Dans ce monde où la recherche vidéo rattrape la recherche tout court, une question doit être à présent posée : tout contenu peut-il devenir une vidéo ? Chaque texte que nous produisons pour le net peut-il être transformé en vidéo ? Les amoureux de l’écrit comme nous vous diront que ce n’est pas possible, que la vidéo ne concurrence pas l’écrit et ne s’y substitue pas. Néanmoins, on le voit bien déjà, le champ de la vidéo semble s’étendre toujours un peu plus. Après ce qui tenait naturellement de la vidéo (clip, pub, émissions de télé, interviews…), celle-ci arrive sur de nouveaux champs, comme le montrent par exemple ces vidéos de chercheurs qui rendent accessibles sous forme visuelle leurs résultats de recherches ou ces tutoriels en vidéo (sur un spectre grandissant de sujets) qui remplacent de plus en plus les communiqués de presse, les articles et les guides d’antan. Si le flux de la vidéo continue de progresser, pourrons-nous nous passer de transformer tout propos, tout communiqué de presse, toute information en vidéo ? Assurément pas et c’est d’ailleurs ce qui commence à se passer comme le montre les vidéos accompagnant le lancement de tout nouveau service ou de toute nouvelle start-up du web.

Alex Iskold n’est pas convaincu de cette transformation automatique. Pour lui, ce sont les hyperliens qui rendent le web possible. Or, s’il est désormais possible d’intégrer des liens dans les vidéos (exemple), force est de reconnaître que le support s’y prête mal, que le lien n’a pas la même clarté qu’un lien dans un texte. Mais est-ce un obstacle suffisant à la visibilité immédiate que promet l’image animée par rapport au texte ? Autre critique fréquente : la vidéo est moins facile à copier-coller. Le remixage demande plus de technicité, malgré l’existence d’outils toujours plus simples d’utilisation comme JumpCut, Rifftrax, ou d’autres. Mais là encore, notre utilisation accrue du support vidéo nous conduira certainement à être tous mieux à même de produire des contenus vidéos.

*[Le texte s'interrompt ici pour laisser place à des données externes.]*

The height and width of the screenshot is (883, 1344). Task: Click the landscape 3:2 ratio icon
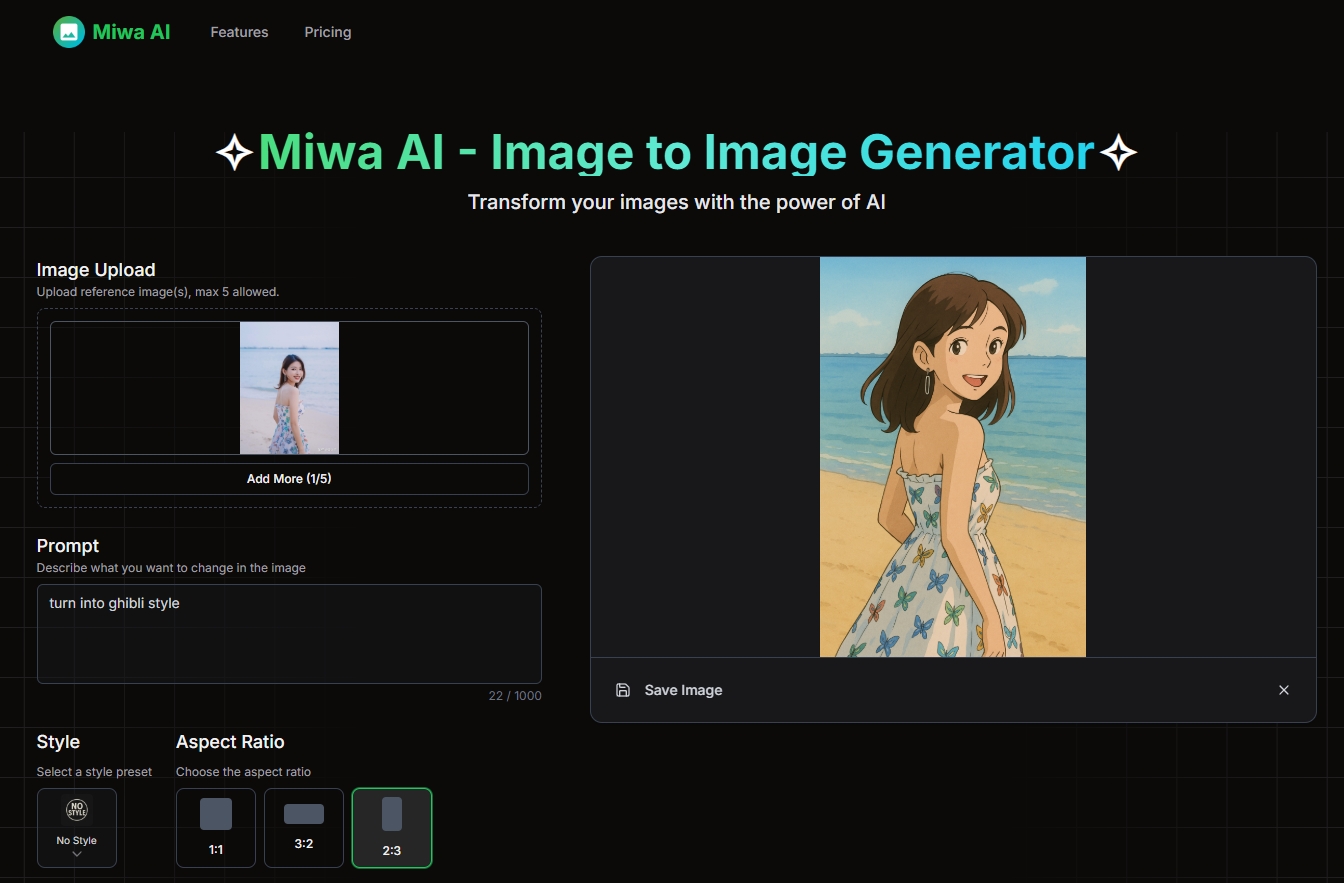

Autre objection courante : écouter une vidéo monopolise plus l’attention que parcourir un texte. C’est une critique récurrente qui a été faite à l’encontre de tous les contenus au format vidéos, que ce soit les commentaires en vidéo de Seesmic aux CV en vidéo. Certes, la vidéo n’est pas une fin en soi. Malgré la justesse de ces critiques, que j’aurais tendance à partager d’ailleurs, je me demande si nous ne passons tout de même pas à côté de quelque chose. On le sait, ce n’est pas parce qu’elles ne sont pas pratiques, pas fluides, pas simples à utiliser que les gens ne font pas usage de certaines technologies. On peut dire que les commentaires vidéos ou les CV en vidéo ne sont pas une bonne option, raisonnablement, cela ne veut pas dire que la pratique ou la mode ne vont pas l’imposer : au moins parce qu’il n’y a pas que des arguments rationnels à utiliser ou pas un support. Les internautes qui échangent des commentaires en vidéo sur Seesmic ne le font pas avec une volonté d’optimisation de leur commentaire, mais parce que le mode de communication leur convient. Si nous ramenions toutes nos pratiques à l’utilitaire, il n’y a pas beaucoup de Twitter, de Facebook ou même de YouTube qui y résisteraient.

La Génération YouTube

« Imaginez une génération entière de gamins grandissant et apprenant le monde via YouTube. Dans la première moitié du XXe siècle, les gens grandissaient en lisant des livres et des journaux. Ensuite, il y a eu une génération qui a grandi avec la télévision. La suivante a grandi avec l’internet. Et maintenant la vidéo en ligne est en train de dessiner une nouvelle génération », explique encore Alex Iskold. Nous consommerons d’énormes volumes d’informations via la vidéo, tout comme nous le faisons aujourd’hui du texte. Tout en étant plus maître de ce que nous allons regarder. On veut pouvoir regarder ce qu’on veut au moment où on est disponible pour le faire. Certes, comme le dit l’Institut Nielsen, les grands messes ne sont pas terminées pour autant. La vidéo en ligne n’est pas encore tout à fait une République Vidéo (vidéo), comme le prophétise le think tank britannique Demos dans l’une de ses dernières publications. En effet, contrairement à ce qu’en disent les Cassandres, la vidéo en ligne n’a visiblement pas encore tué la télévision puisque si le temps passé sur la télé, l’internet et le mobile ont tout trois progressé aux Etats-Unis en 2008, le temps passé sur l’internet est tout de même 5 fois moindre que le temps passé devant la télé, pour la grande majorité des gens.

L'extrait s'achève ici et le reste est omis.